* **WHAT YOU SHOULD DO**
Look through the material below and report every line that includes "broadinstitute".

* **DATA FOR THIS EXERCISE**
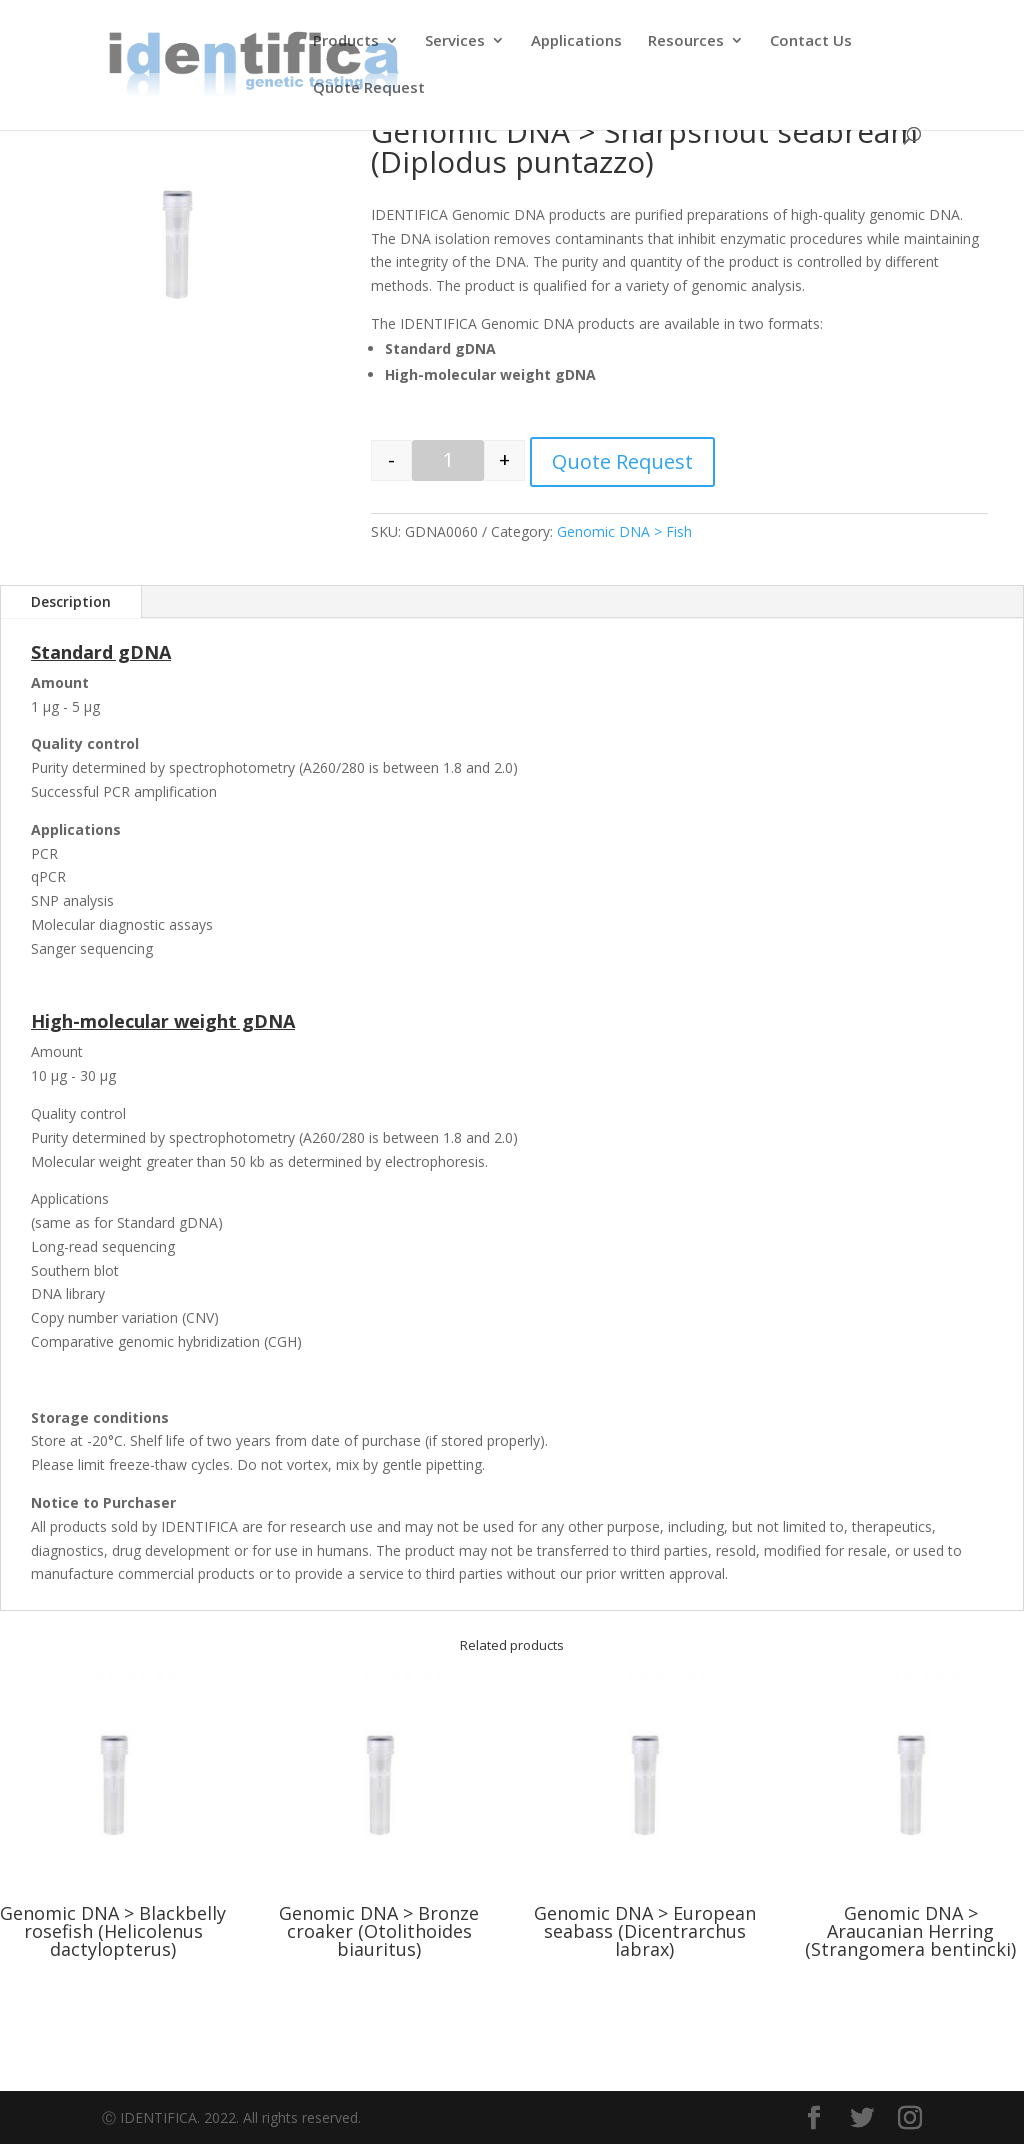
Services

==

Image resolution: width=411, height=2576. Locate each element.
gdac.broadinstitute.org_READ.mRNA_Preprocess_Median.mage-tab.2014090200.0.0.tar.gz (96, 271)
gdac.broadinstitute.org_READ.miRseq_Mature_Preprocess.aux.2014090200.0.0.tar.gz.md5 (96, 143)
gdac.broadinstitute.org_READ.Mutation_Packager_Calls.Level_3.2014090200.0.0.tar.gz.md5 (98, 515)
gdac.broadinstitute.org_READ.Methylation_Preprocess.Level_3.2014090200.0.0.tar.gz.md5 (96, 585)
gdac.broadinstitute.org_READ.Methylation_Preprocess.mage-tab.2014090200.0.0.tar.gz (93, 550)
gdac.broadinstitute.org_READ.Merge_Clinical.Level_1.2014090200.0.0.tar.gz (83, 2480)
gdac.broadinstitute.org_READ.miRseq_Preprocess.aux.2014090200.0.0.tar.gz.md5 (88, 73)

* **PROBLEM SOLUTION**
gdac.broadinstitute.org_READ.mRNA_Preprocess_Median.mage-tab.2014090200.0.0.tar.gz (96, 271)
gdac.broadinstitute.org_READ.miRseq_Mature_Preprocess.aux.2014090200.0.0.tar.gz.md5 (96, 143)
gdac.broadinstitute.org_READ.Mutation_Packager_Calls.Level_3.2014090200.0.0.tar.gz.md5 (98, 515)
gdac.broadinstitute.org_READ.Methylation_Preprocess.Level_3.2014090200.0.0.tar.gz.md5 (96, 585)
gdac.broadinstitute.org_READ.Methylation_Preprocess.mage-tab.2014090200.0.0.tar.gz (93, 550)
gdac.broadinstitute.org_READ.Merge_Clinical.Level_1.2014090200.0.0.tar.gz (83, 2480)
gdac.broadinstitute.org_READ.miRseq_Preprocess.aux.2014090200.0.0.tar.gz.md5 (88, 73)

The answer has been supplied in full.